Hint: Probability means possibility. Here, we use the concept of probability. When an unbiased coin is tossed, there are only two possibilities of outcomes i.e., HEAD and TAIL.
Here, in the question a coin is tossed until it results in getting a HEAD, for which we will use the basic formulae of the probability as:
\[
  {\text{Probability of an event}} = \dfrac{{Favourable{\text{ }}cases}}{{Total{\text{ }}cases}} \\
  P(event{\text{ }}happening) + P(event{\text{ }}not{\text{ }}happening) = 1 \\
\]
First we have to evaluate the probability of getting a head in two simultaneous tosses, then for four simultaneous tosses and then for six tosses and then we could eventually derive an expression whose result will find the required probability.


Complete step by step solution:
A biased coin with probability \[p,{\text{ }}0 < p < 1\] is tossed until a head appears for the first time.
$P(Head) = p$
Then,
$
  P(Tail) = 1 - P(Head) \\
   = 1 - p \\
 $
The outcome of being a head in two tosses implies that the first toss results in the tail, and the second one is head.

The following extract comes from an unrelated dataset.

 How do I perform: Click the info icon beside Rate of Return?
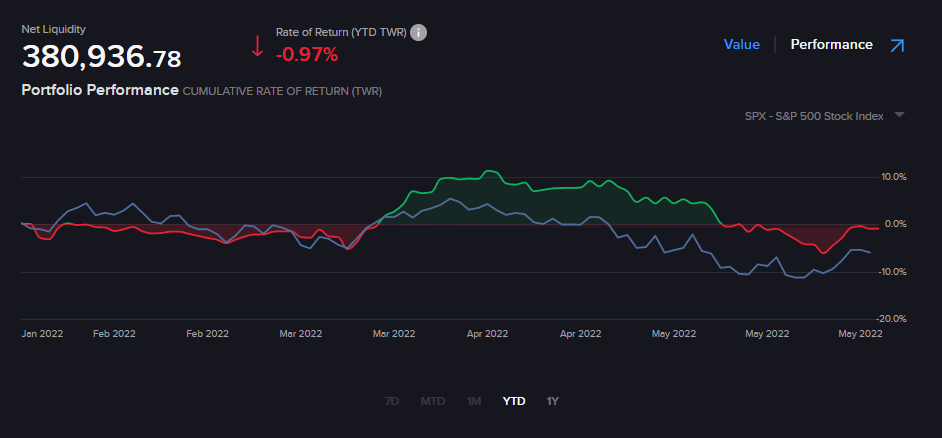419,33
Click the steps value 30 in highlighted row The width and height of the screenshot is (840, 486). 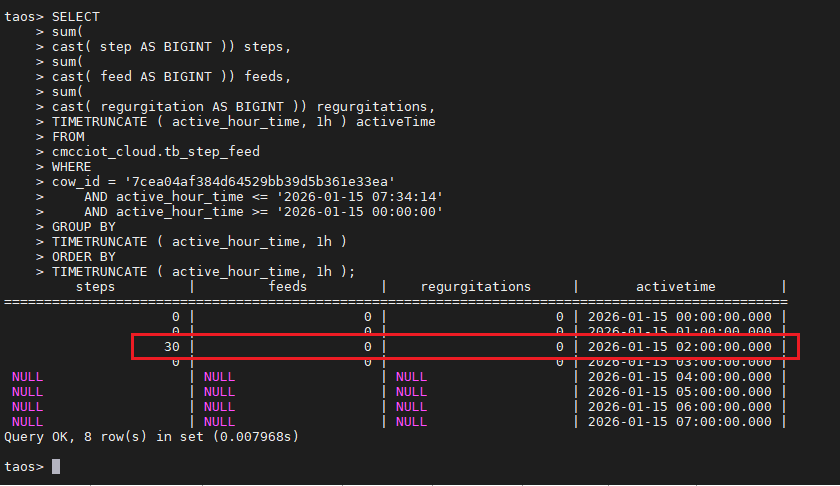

Then, ${P_2} = \left( {1 - p} \right) \times p$
The outcome of being a head in four tosses implies that the first three tosses are tail and the fourth toss is head. Then, \[{P_4} = \left( {1 - p} \right) \times \left( {1 - p} \right) \times \left( {1 - p} \right) \times p\]
The outcome of being a head in six tosses implies that the first five tosses are tail and the sixth toss is head. Then, \[{P_6} = \left( {1 - p} \right) \times \left( {1 - p} \right) \times \left( {1 - p} \right) \times \left( {1 - p} \right) \times \left( {1 - p} \right) \times p\]
The probability that the number of tosses required is even.
According to the question, the probability that the number of tosses required is even is \[\dfrac{2}{5}\] which is followed as:
$
  P = {P_2} + {P_4} + {P_6} + ... \\
  \dfrac{2}{5} = {(1 - p)^1} \times p + {(1 - p)^3} \times p + {(1 - p)^5} \times p + ....) \\
  \dfrac{2}{5} = {(1 - p)^1} \times p\left[ {1 + {{(1 - p)}^2} + {{(1 - p)}^4} + ....} \right] - - - - (i) \\
 $
\[1 + {(1 - p)^2} + {(1 - p)^4} + ......\] is an infinite geometric progression.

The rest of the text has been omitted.